» **Written exercise**: Continue the passage below on photographing through a Questar telescope, starting right after its final sentence.

If one can approach close to the object that is to be photographed, then a hand held or spot metering system can be a good accessory. With the spot meter you will be metering close to the actual field of the photograph instead of the small portion to which you may be accustomed when using shorter lenses. Use the "T" numbers on the charts for your "F" number meter setting and adjust your shutter speed accordingly.
Of course, the advanced photographer may use incident readings or even "rule of thumb" to determine fairly accurate exposure settings. It is strongly advised especially at the beginning of your telescope use, that exposures be "bracketed": any scene or event that warrants the photographer's interest and investment of time should be exposed above and below the indicated exposure in addition to what is metered and determined to be "right on." This not only acts as insurance for getting the photograph, but also serves as good reference for fine tuning your film, camera, and lens combination.
Even though a positive (slide) film has some desirable characteristics (particularly contrast), if using a negative film then one will have greater exposure latitude. The negative may produce a better print if the exposure time was slightly off nominal.
Notes made about your procedures and camera settings at the time of shooting are invaluable for future evaluation of your photographic technique. You may notice that notes taken a day later or while reviewing your processed film are usually about as effective as no notes at all.
Camera Support & Stability:
Even though the basic 3-1/2 inch Questar barrel assembly weighs only about three pounds and almost any tripod will keep it off the ground with some security, a robust tripod is a must when shooting at extreme focal lengths. Keep in mind that a Questar telescope provides about 30X magnification compared to a conventional 35mm focal length lens! So a cheap or very lightweight camera tripod and head which are designed to hold a camera operating at maybe up to 6X (with about a 200mm lens) will be wholly inadequate for use with an ultra telephoto lens. And the larger lenses such as our Questar 7 will require even more rigid supports.

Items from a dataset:
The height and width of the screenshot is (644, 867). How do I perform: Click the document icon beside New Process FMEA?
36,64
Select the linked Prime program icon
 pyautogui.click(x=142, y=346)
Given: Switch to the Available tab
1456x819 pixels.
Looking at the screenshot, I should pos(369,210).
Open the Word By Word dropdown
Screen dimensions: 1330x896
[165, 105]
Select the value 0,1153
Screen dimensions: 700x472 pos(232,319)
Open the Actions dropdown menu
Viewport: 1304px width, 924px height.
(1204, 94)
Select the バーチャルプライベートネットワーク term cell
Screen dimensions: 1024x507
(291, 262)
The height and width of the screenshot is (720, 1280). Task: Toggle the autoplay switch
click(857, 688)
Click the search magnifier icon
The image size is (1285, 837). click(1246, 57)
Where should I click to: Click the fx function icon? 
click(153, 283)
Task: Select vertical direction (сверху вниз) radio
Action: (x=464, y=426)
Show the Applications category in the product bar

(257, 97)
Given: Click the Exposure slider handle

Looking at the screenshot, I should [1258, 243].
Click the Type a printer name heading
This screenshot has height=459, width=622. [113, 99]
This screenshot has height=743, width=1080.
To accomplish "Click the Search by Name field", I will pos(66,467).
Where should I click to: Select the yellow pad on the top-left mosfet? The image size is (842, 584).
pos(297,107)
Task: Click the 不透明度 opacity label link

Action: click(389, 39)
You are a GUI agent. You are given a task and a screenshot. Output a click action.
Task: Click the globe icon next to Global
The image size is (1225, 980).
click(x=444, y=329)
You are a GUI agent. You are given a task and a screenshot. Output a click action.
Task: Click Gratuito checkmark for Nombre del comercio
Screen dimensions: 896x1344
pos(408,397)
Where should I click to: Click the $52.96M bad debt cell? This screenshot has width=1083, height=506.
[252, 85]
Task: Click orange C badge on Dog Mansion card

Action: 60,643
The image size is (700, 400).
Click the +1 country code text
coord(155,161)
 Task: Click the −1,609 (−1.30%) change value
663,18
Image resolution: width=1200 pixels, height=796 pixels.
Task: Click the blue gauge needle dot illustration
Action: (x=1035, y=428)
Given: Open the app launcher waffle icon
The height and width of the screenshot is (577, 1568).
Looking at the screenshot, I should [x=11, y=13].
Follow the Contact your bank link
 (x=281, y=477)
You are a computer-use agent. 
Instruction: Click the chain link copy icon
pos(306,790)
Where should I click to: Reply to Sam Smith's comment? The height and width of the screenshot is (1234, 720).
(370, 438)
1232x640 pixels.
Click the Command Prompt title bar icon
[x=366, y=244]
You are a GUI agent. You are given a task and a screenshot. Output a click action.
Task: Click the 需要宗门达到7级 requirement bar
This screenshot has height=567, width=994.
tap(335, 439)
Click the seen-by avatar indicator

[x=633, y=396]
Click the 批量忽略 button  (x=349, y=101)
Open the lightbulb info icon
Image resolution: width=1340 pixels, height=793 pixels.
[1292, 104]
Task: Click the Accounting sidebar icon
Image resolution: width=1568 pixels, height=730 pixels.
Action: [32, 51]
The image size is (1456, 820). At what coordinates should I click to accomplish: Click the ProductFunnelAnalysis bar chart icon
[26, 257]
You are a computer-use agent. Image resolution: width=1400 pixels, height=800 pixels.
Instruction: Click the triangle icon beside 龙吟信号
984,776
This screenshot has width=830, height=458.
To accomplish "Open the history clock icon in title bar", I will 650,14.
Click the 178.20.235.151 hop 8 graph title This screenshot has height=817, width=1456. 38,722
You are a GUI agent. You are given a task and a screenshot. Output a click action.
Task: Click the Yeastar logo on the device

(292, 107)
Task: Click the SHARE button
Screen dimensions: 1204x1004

» **The response**:
A tripod of marginal quality that produces rough and jerky head movement is barely noticed with lenses of short focal length, yet can become three or more photographic fields of view jumps with telephoto lenses! The user will immediately begin to appreciate a fine quality tripod with a pan head; one with smooth motions left to right (azimuth) and up or down (elevation), and with positive "no creep" locks.
When using an SLR camera with an ultra telephoto lens, as it takes a picture there are two major mechanical components in motion that can affect the final image: the shutter and the view finder mirror. One may notice that even with a sturdy tripod support that your small, lightweight 35mm camera can react rather violently during exposures when the mirror and shutter are in operation. Some are smoother than others but all currently available 35mm SLR cameras shake, and shake enough to seriously degrade the sharpness possible with the Questar. The problem comes from these objects being in motion, which are generally in two separate directions causing the camera to oscillate in an almost circular manner.
The SLR has a mirror that normally rests in front of the camera shutter curtain to divert light from the lens to the viewfinder. When one presses the camera shutter release the mirror will swing up rapidly (kicking the camera in a vertical direction) to allow the light to continue on through to the shutter. The mass of the mirror in motion slapping into place will produce vibrations that are just perceptible to the camera operator but will resonate in the camera for some milliseconds as the mirror is opening.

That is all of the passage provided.